## [Brief]
Put the data below into a numbered list, one line per item, and leave out any blank lines.
[[ Extracted records, beginning ]]
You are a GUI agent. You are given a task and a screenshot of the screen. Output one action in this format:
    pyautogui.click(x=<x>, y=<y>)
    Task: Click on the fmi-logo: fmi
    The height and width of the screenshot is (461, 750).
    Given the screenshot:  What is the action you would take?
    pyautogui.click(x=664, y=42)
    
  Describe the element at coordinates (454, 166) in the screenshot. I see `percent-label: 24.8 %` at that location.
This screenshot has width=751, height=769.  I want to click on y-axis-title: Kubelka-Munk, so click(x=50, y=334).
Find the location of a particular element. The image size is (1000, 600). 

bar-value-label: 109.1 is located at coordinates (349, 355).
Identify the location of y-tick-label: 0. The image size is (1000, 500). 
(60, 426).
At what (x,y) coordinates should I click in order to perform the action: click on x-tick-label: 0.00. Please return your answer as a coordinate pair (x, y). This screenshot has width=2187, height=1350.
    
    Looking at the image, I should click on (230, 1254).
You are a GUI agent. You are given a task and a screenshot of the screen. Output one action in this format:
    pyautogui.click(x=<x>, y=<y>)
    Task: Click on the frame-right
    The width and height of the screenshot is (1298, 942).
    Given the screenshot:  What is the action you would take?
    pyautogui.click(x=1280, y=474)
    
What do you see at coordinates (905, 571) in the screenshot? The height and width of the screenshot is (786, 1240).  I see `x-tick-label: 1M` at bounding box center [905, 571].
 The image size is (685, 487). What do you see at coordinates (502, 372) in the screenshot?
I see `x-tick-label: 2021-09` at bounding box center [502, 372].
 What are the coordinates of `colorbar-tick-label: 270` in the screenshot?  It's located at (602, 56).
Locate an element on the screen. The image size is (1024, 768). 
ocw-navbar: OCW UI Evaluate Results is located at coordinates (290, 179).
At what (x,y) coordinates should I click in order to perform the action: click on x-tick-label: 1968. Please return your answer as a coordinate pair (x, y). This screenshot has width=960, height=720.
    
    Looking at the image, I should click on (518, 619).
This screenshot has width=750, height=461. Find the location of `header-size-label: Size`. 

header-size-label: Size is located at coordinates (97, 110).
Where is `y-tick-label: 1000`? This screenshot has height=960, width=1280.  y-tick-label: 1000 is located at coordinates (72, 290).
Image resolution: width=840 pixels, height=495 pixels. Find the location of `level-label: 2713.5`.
[[ Extracted records, end ]]
## [Solution for this exercise]
1. You are a GUI agent. You are given a task and a screenshot of the screen. Output one action in this format:
2.     pyautogui.click(x=<x>, y=<y>)
3.     Task: Click on the fmi-logo: fmi
4.     The height and width of the screenshot is (461, 750).
5.     Given the screenshot:  What is the action you would take?
6.     pyautogui.click(x=664, y=42)
7.   Describe the element at coordinates (454, 166) in the screenshot. I see `percent-label: 24.8 %` at that location.
8. This screenshot has width=751, height=769.  I want to click on y-axis-title: Kubelka-Munk, so click(x=50, y=334).
9. Find the location of a particular element. The image size is (1000, 600). 
10. bar-value-label: 109.1 is located at coordinates (349, 355).
11. Identify the location of y-tick-label: 0. The image size is (1000, 500). 
12. (60, 426).
13. At what (x,y) coordinates should I click in order to perform the action: click on x-tick-label: 0.00. Please return your answer as a coordinate pair (x, y). This screenshot has width=2187, height=1350.
14.     Looking at the image, I should click on (230, 1254).
15. You are a GUI agent. You are given a task and a screenshot of the screen. Output one action in this format:
16.     pyautogui.click(x=<x>, y=<y>)
17.     Task: Click on the frame-right
18.     The width and height of the screenshot is (1298, 942).
19.     Given the screenshot:  What is the action you would take?
20.     pyautogui.click(x=1280, y=474)
21. What do you see at coordinates (905, 571) in the screenshot? The height and width of the screenshot is (786, 1240).  I see `x-tick-label: 1M` at bounding box center [905, 571].
22.  The image size is (685, 487). What do you see at coordinates (502, 372) in the screenshot?
23. I see `x-tick-label: 2021-09` at bounding box center [502, 372].
24.  What are the coordinates of `colorbar-tick-label: 270` in the screenshot?  It's located at (602, 56).
25. Locate an element on the screen. The image size is (1024, 768). 
26. ocw-navbar: OCW UI Evaluate Results is located at coordinates (290, 179).
27. At what (x,y) coordinates should I click in order to perform the action: click on x-tick-label: 1968. Please return your answer as a coordinate pair (x, y). This screenshot has width=960, height=720.
28.     Looking at the image, I should click on (518, 619).
29. This screenshot has width=750, height=461. Find the location of `header-size-label: Size`. 
30. header-size-label: Size is located at coordinates (97, 110).
31. Where is `y-tick-label: 1000`? This screenshot has height=960, width=1280.  y-tick-label: 1000 is located at coordinates (72, 290).
32. Image resolution: width=840 pixels, height=495 pixels. Find the location of `level-label: 2713.5`.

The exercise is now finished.